I was living with my friend Judy – not the Judy I asked to
marry; no, that’s yet another tale – in Union City, New Jersey. It’s just
through the tunnel from Manhattan, but a LONG drive to Merrick and Hempstead,
New York, where I was working. It was a crazy drive: down Palisades Ave to
Route 495, through the Lincoln Tunnel, all the way across Manhattan, through
the Queens-Midtown Tunnel, out 495 again to the Cross Island Parkway to the
Southern State Parkway to the Meadowbrook State Parkway to Merrick Ave --but I
was young and was driving my first-ever car, an AMC Gremlin.
Soon after starting work at Steak and Brew I became friends
with a fellow my age named Paul. I wrote in my journal that the most striking
thing about him was that he was a real challenge to me. He was smarter, more
well adjusted and at least as strong a personality as I. Most of my friends up
til then had been more likely to follow my lead than challenge it. Not Paul. He
was in my face anytime I was less than direct or honest, or whenever I was
manipulative, while also being loving and gentle, and, as I said, smart as
hell. I loved him and cherished our time together.

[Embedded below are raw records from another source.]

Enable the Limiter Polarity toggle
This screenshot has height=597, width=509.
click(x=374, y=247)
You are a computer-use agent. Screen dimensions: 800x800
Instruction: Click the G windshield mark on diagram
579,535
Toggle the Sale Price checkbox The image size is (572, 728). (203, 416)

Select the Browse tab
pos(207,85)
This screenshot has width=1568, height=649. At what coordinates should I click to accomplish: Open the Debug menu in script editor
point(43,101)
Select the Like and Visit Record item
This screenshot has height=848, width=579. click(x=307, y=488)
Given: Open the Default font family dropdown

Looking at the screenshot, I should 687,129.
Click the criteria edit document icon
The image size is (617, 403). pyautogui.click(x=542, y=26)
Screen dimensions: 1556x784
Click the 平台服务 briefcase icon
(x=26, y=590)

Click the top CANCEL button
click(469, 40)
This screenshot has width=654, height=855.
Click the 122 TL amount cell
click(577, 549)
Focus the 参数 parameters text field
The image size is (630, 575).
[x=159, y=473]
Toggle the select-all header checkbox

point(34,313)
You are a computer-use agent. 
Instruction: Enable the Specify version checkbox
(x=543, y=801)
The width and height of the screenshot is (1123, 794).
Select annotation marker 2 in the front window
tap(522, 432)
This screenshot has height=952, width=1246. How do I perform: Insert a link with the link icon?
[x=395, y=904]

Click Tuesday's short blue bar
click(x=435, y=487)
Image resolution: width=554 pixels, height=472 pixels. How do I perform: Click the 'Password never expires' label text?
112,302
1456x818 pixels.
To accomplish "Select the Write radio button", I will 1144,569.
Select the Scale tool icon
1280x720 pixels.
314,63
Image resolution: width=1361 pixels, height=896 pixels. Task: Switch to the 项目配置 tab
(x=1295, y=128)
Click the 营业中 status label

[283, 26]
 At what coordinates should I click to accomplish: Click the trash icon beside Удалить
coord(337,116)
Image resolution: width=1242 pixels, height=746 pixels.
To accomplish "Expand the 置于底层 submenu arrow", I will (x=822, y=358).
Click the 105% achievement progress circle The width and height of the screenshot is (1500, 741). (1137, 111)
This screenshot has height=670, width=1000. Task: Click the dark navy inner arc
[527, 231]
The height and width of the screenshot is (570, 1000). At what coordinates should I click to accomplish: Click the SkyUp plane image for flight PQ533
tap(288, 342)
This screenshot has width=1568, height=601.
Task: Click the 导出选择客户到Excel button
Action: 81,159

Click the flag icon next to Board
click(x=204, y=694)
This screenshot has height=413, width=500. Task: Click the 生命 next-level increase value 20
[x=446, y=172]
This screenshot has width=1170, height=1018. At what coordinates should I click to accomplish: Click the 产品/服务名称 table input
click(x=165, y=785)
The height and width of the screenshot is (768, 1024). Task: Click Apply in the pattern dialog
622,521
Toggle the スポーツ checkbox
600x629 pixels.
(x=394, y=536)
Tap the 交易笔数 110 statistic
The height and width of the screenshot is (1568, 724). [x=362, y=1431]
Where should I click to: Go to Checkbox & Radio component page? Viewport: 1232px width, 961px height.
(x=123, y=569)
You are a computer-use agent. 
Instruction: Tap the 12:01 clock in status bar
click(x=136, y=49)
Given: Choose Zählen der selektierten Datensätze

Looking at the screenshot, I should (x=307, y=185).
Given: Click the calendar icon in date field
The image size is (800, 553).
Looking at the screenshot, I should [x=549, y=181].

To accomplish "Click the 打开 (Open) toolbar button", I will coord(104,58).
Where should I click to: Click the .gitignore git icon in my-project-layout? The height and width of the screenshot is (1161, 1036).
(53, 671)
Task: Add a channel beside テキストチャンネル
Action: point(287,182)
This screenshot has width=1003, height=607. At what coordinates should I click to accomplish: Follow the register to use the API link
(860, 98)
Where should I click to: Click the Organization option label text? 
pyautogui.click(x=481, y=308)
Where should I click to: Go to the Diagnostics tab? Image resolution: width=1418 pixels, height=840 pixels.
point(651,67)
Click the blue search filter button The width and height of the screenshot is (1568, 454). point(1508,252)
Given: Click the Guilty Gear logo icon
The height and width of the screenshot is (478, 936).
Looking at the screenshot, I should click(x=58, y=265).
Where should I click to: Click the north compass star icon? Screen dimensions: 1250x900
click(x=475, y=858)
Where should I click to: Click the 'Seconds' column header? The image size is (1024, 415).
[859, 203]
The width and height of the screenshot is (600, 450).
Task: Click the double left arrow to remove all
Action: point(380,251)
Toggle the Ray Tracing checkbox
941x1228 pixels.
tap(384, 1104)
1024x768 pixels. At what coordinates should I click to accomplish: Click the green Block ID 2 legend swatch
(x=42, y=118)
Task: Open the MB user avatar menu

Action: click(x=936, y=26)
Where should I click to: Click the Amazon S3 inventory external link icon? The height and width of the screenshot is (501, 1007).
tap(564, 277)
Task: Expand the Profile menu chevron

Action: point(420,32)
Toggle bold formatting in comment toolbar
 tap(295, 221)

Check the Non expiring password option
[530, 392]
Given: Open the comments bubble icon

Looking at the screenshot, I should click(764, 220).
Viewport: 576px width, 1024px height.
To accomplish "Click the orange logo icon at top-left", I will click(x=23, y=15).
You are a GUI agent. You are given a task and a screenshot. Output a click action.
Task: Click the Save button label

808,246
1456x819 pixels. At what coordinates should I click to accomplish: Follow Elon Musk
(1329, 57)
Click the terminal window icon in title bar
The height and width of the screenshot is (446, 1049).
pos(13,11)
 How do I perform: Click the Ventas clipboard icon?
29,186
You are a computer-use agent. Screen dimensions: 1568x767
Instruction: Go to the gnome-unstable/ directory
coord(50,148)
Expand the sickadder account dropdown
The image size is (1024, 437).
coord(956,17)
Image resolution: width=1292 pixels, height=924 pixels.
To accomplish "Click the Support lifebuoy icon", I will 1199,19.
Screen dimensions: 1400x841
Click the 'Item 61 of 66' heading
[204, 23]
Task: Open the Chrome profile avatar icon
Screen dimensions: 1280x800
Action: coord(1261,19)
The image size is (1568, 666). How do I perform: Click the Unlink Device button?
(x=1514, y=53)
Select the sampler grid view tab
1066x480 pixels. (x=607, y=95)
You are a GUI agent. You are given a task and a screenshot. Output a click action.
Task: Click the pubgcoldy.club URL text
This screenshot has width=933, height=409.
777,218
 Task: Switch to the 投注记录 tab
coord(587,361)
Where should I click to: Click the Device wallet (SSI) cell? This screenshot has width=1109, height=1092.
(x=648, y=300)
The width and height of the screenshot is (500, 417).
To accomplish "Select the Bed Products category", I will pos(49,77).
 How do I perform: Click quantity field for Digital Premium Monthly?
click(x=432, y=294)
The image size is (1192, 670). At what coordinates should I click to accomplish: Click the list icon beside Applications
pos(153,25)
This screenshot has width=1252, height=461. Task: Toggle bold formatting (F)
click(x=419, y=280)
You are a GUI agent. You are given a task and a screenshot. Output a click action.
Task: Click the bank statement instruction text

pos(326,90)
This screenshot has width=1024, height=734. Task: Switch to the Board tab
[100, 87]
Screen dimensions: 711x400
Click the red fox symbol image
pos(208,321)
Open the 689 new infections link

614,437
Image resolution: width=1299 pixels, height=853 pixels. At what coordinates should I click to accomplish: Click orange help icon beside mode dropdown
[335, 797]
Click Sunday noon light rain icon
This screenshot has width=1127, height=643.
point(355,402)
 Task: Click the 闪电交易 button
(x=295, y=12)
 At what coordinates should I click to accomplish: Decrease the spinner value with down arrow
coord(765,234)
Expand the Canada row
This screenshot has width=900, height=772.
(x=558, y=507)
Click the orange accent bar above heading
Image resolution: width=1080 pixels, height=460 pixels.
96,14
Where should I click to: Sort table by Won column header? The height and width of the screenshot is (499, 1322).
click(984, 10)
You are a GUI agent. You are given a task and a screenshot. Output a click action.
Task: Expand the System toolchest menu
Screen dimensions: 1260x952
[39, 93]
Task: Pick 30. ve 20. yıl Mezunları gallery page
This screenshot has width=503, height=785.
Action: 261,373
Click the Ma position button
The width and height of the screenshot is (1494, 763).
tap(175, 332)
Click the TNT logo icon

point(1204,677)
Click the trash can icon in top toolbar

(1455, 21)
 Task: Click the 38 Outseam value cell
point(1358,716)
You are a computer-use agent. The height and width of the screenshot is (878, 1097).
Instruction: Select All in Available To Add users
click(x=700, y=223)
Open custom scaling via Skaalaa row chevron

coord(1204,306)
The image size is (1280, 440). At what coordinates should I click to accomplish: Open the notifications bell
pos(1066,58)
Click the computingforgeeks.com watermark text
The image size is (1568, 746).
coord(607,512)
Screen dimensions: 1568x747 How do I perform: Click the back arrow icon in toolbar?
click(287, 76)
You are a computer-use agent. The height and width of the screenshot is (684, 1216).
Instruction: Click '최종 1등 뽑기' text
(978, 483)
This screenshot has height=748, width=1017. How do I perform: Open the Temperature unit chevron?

Soon after, I met Sue and Jay, more waiters. We became
inseparable. Jay was a bit younger and shorter, so he became the “son” to my
“father” and Sue’s “mother.” We saw each other virtually every day, worked
together most nights; we called ourselves “the family.”
Drugs and alcohol were a daily part of our lives, but not to
terrible excess. Binge drinking had either not yet been invented, or we hadn’t
heard of it. Mostly we talked and laughed and listened to music and talked and
hugged and talked.
Through the entire month of July my life was blissed-out
happiness. If I wasn’t with Paul I was with my family, or we were all four together. Then, on August 2, I think, I met Matt and that relationship took me
away from my three friends. I still worked with them and went out with them,
but not as much.
You need to remember that Matt was my first boyfriend. I had
had gay sex before but I had never had a relationship, and even though ours was
incredibly short, it was also incredibly intense and mind-blowing. We were both
Catholic boys from the 50s doing things that guaranteed us a ticket to hell –
it was a lot to deal with.
I was being pulled in too many directions and I handled it
badly. To this day I cannot tell you exactly what I did but I know I hurt my
four friends badly and I take most of the responsibility. The family broke apart,
though it’s partly true that Paul took my place. My individual relationships
with Paul, Sue and Jay each suffered and the group dynamic was ruined.
Then Matt kicked me out of his life and I was totally
destroyed.
Sue and I patched things up and she was supportive of me at
the end of the summer, but the magic was gone. Pretty much the same was true of
Paul. He was too good a person to add to my pain but, as with Sue, the
relationship never regained what it had lost.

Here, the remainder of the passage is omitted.